_Given information_:
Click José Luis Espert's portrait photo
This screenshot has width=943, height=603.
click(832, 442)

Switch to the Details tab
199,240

...

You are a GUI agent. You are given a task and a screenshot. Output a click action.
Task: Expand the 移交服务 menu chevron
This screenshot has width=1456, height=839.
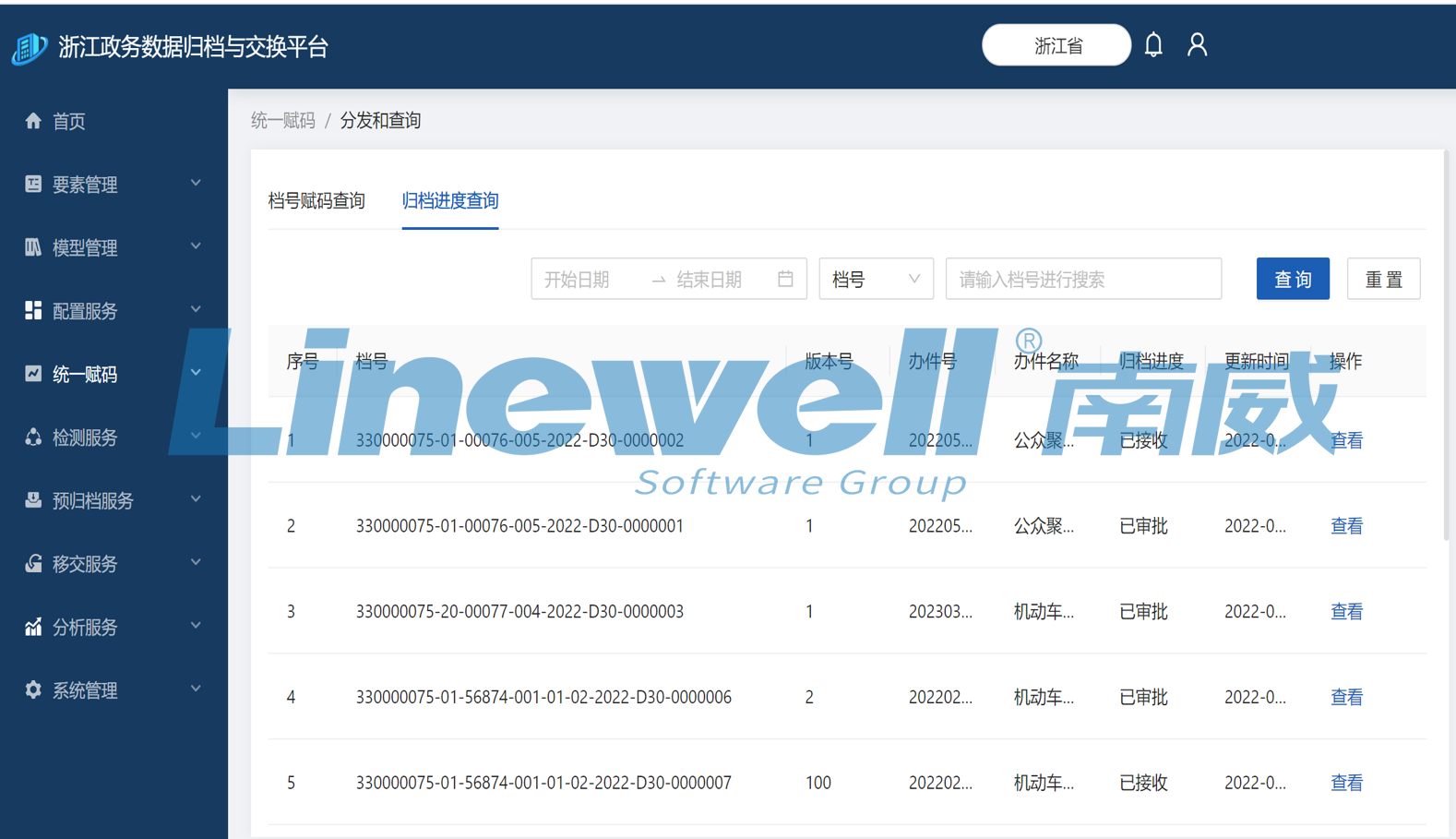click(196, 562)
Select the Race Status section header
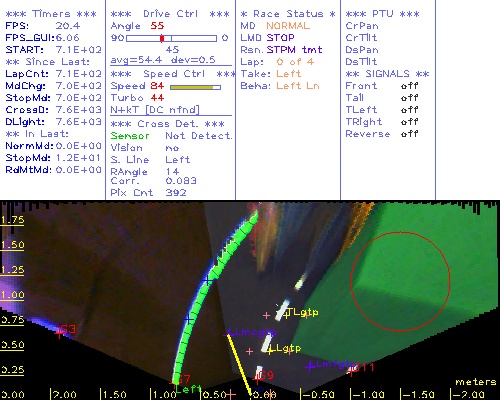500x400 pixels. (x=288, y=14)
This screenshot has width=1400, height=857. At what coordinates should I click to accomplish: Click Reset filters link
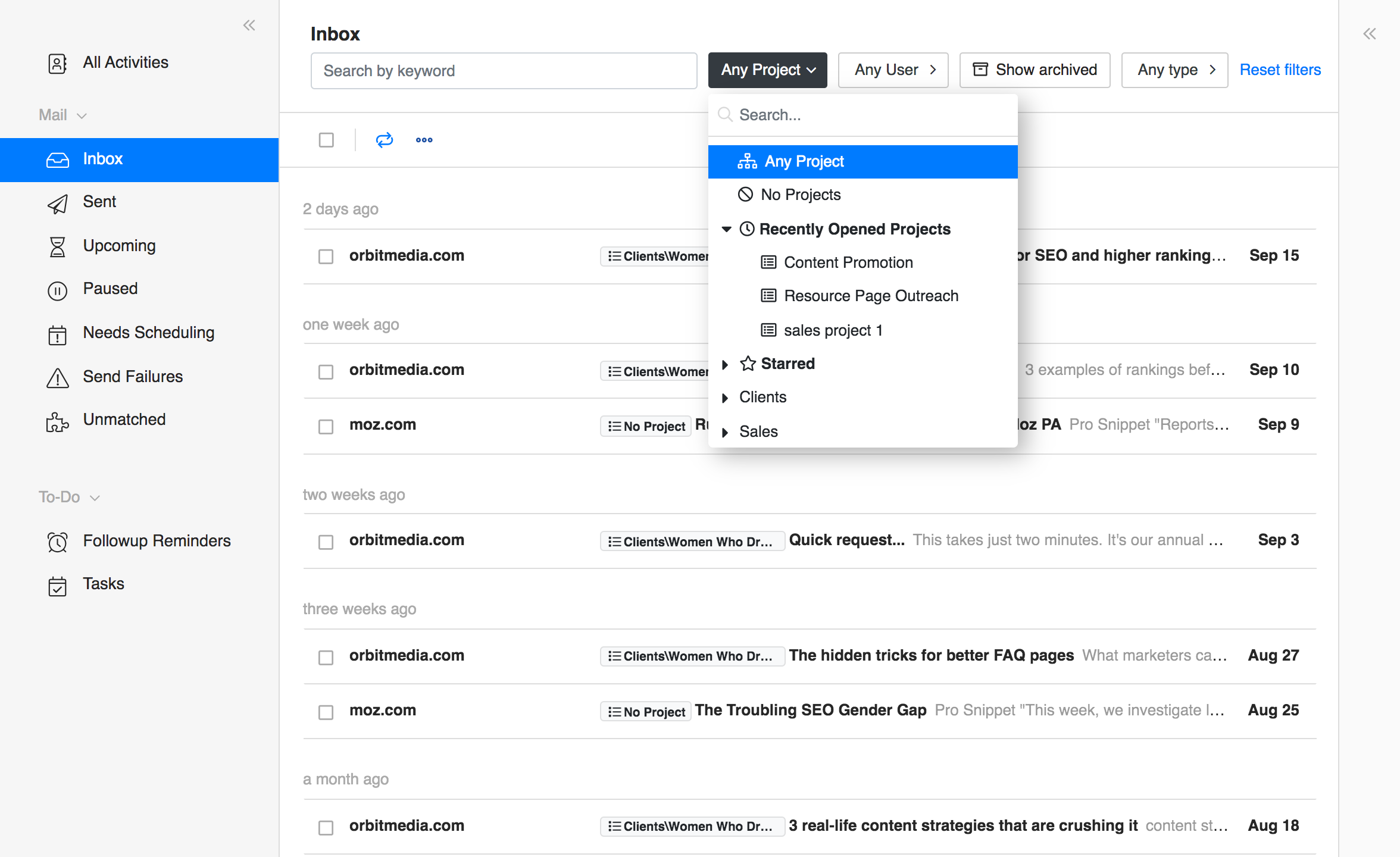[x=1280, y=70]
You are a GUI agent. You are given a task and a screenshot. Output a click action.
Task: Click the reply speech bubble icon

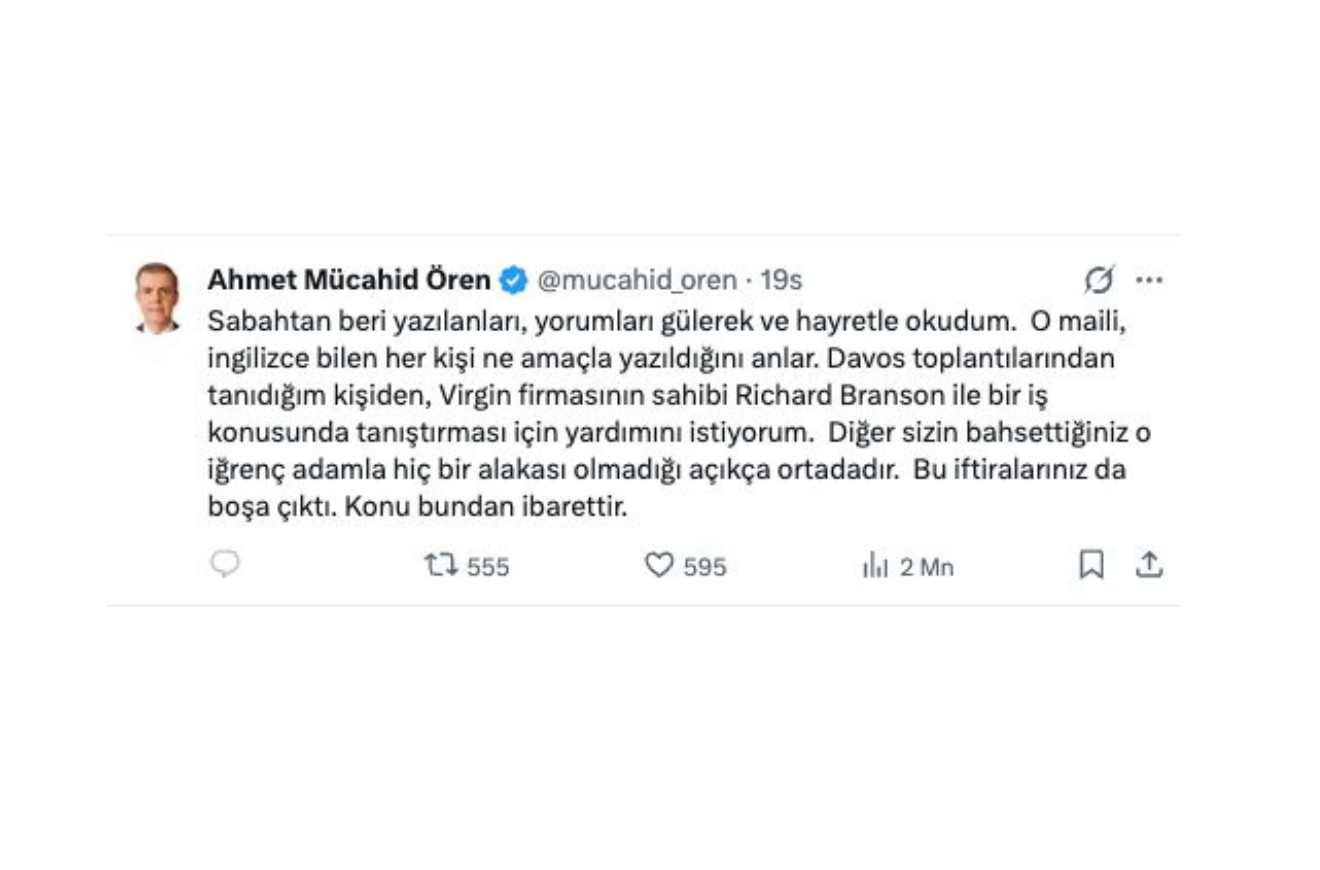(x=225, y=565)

==

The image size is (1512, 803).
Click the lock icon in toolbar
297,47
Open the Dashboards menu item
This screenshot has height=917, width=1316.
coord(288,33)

_Description of the task_:
Reproduce the entries from the line containing "This screenshot has width=1400, height=857." through the line containing "(x=225, y=565)", including both of those lines, and leave the pictures out of your output.

_Task solution_:
This screenshot has width=1400, height=857. At what coordinates should I click to accomplish: Click Reset filters link
[x=1280, y=70]
You are a GUI agent. You are given a task and a screenshot. Output a click action.
Task: Click the reply speech bubble icon

(x=225, y=565)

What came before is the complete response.